* What is needed
Gather every line in the records below that contains the word "button".

* Extracted information
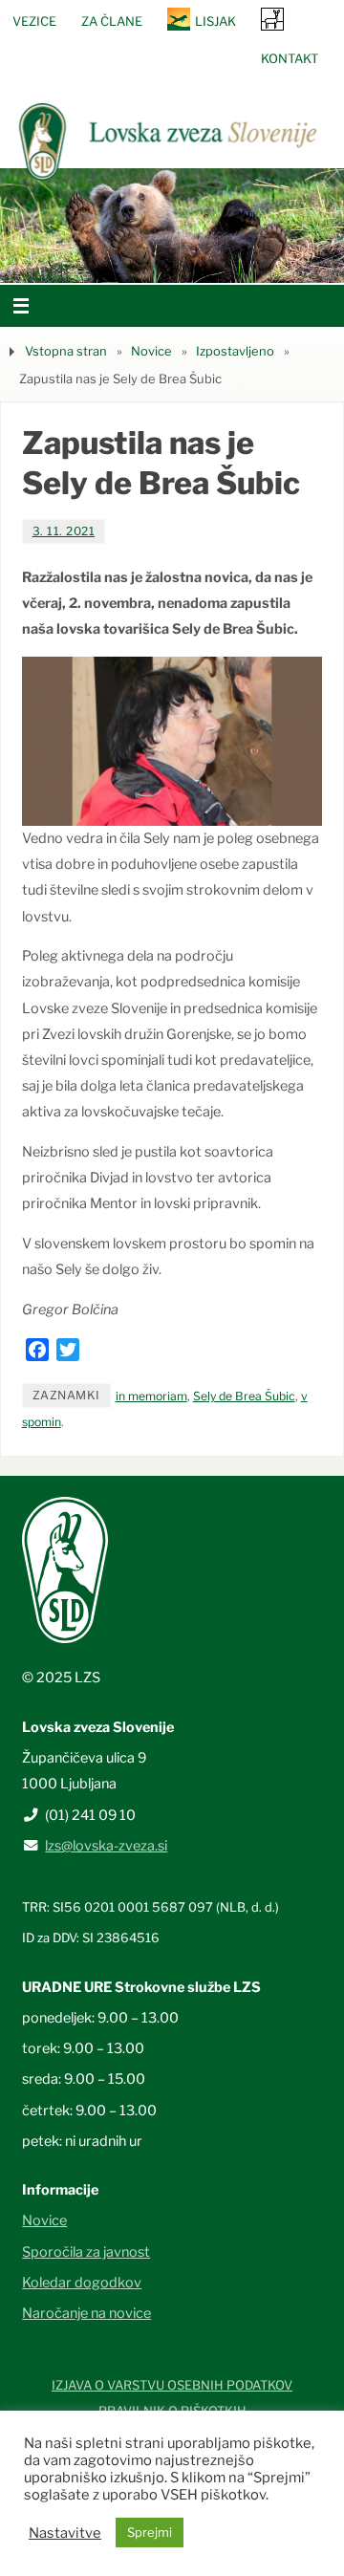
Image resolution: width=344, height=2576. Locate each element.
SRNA (272, 18)
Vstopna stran (66, 350)
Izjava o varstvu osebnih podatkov (172, 2384)
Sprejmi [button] (149, 2532)
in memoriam (151, 1396)
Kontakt (289, 58)
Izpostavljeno (235, 350)
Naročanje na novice (86, 2313)
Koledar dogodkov (81, 2282)
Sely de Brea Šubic (244, 1396)
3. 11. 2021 (64, 531)
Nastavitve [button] (65, 2533)
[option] (172, 225)
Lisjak (215, 21)
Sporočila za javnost (86, 2252)
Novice (151, 350)
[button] (114, 259)
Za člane (111, 21)
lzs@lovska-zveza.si (106, 1845)
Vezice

* Written answer
Sprejmi [button] (149, 2532)
Nastavitve [button] (65, 2533)
[button] (114, 259)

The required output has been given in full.